Daou spoke with a few lawyers. “They all said the same thing: ‘You have a legal claim if you want to assert it,’” he says.

He called Boyce, a peripatetic strategist and the founder of Common Sense New Media Strategies, a consulting firm for progressive causes, companies, and candidates. Daou and Boyce had met and become friends on the failed Kerry presidential campaign, for which Daou had been paid to direct “blog outreach” and “online rapid response,” and Boyce was an unpaid senior adviser and the chief of staff to Kerry’s brother, Cam.

“It was a flash moment with James, too,” Daou says. “It’s like ‘Yeah, this thing’s been burning me the whole time.’”

The two men hired Partha Chattoraj to see if they could right the perceived wrong. A graduate of Harvard and Yale Law School and a former associate at Wachtell, Lipton, he had set up a small litigation practice in a nondescript office tower on East 40th Street, in Manhattan, in 2007. “It fully dawned they just weren’t going to do the right thing,” Daou explains. “We needed to go there and say to Arianna, ‘Look, you’ve got to make this right. We can’t let that stand.’ And whatever. The chips will just have to fall. I mean, if this becomes a big confrontation, well, it is what it is. We went in with eyes wide open.”
The Facebook Effect

Hoping to avoid litigation, if possible, they sent a long e-mail to Huffington, which Chattoraj reviewed, on August 30. “As we hope you know, both of us value your friendship greatly,” they began. “We have done everything we can to help promote and provide content for HuffPost from the very early days and to bring as many good bloggers to the site as possible. In the context of our friendship with you, we are writing to find some resolution to an open issue that has been of great concern to us ever since we met with you and Kenny [Lerer] at your house in early December 2004 and conceived the Huffington Post together.”
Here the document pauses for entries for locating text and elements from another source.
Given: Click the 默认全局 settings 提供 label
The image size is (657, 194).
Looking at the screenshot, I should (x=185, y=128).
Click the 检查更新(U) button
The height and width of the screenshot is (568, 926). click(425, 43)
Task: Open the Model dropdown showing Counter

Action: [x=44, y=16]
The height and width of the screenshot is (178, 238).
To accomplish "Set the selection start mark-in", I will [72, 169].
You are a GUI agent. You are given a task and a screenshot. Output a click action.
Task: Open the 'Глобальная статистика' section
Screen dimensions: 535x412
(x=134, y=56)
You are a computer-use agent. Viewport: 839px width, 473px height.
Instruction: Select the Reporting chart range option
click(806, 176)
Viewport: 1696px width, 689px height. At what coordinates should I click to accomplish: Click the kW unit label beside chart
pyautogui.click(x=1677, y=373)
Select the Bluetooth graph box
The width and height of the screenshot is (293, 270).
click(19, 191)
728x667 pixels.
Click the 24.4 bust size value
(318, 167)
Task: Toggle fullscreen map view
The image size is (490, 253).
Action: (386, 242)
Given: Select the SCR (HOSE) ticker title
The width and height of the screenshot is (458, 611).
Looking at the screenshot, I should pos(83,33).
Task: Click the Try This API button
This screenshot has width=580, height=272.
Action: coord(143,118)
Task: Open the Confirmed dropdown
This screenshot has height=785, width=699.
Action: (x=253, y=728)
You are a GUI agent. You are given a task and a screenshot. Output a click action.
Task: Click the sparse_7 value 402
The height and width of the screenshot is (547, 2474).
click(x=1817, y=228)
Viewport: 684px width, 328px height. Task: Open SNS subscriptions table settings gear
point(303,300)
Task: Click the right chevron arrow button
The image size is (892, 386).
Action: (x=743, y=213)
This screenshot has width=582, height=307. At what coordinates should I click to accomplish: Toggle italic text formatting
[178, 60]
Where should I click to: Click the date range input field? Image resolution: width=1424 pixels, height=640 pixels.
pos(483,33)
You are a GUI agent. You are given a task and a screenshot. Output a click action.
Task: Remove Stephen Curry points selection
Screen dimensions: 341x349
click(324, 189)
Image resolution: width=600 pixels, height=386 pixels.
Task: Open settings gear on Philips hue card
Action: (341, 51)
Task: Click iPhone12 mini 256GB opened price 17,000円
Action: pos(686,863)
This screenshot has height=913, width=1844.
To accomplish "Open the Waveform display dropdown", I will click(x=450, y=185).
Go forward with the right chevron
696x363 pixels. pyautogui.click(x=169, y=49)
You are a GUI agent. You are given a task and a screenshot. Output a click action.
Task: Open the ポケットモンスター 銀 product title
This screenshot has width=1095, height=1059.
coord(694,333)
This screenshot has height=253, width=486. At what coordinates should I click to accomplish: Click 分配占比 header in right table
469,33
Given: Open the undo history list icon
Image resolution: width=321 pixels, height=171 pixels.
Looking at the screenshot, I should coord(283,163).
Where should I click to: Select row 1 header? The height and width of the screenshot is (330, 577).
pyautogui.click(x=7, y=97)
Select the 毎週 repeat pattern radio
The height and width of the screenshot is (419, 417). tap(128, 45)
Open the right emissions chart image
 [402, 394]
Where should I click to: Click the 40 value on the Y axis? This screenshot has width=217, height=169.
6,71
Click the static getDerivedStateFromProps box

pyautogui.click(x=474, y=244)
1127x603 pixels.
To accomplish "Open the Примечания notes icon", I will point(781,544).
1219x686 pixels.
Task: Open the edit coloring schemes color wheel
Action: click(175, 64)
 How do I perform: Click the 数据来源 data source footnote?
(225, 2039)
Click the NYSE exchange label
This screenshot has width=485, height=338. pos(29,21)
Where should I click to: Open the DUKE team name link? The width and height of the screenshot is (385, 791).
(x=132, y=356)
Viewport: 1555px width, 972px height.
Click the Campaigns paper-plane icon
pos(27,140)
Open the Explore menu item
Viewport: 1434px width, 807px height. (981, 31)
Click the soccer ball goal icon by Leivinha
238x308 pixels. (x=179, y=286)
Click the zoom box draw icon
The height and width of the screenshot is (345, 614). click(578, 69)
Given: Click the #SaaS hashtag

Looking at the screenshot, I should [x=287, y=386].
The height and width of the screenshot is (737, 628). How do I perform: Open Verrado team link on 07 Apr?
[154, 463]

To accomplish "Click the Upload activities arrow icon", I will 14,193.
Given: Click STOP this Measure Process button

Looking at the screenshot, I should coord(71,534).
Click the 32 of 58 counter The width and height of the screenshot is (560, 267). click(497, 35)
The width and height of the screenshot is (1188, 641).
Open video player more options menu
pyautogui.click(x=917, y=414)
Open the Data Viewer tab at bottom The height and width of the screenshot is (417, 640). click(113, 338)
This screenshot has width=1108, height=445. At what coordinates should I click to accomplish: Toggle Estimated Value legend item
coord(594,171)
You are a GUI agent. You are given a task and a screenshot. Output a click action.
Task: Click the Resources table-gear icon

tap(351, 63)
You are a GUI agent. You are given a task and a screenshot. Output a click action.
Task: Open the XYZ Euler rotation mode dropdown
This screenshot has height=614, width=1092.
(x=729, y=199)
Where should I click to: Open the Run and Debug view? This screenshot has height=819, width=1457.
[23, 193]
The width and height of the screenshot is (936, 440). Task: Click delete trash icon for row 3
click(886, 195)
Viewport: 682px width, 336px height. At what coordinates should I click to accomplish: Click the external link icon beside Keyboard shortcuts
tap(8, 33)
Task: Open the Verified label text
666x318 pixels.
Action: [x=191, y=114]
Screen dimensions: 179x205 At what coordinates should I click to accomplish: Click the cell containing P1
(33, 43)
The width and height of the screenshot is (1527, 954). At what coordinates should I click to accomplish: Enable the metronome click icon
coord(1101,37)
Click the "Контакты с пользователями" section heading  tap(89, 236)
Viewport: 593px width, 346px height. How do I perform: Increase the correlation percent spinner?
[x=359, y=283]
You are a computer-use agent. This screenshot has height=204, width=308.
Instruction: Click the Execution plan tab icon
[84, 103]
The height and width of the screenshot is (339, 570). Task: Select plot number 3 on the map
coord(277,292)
They then gave their version of the details of their role in the December 3 meeting and the breakfast meeting the four of them had the next morning at Huffington’s home—where Boyce was staying—“to discuss our concrete plans for next steps,” done “with the understanding that we were sharing with you ideas and specific plans that we had spent considerable time refining in the lead-up to that larger meeting the previous day. We were both extremely pleased and encouraged by the fact that over the course of that long breakfast we were able to conceive and plan what has become the Huffington Post.”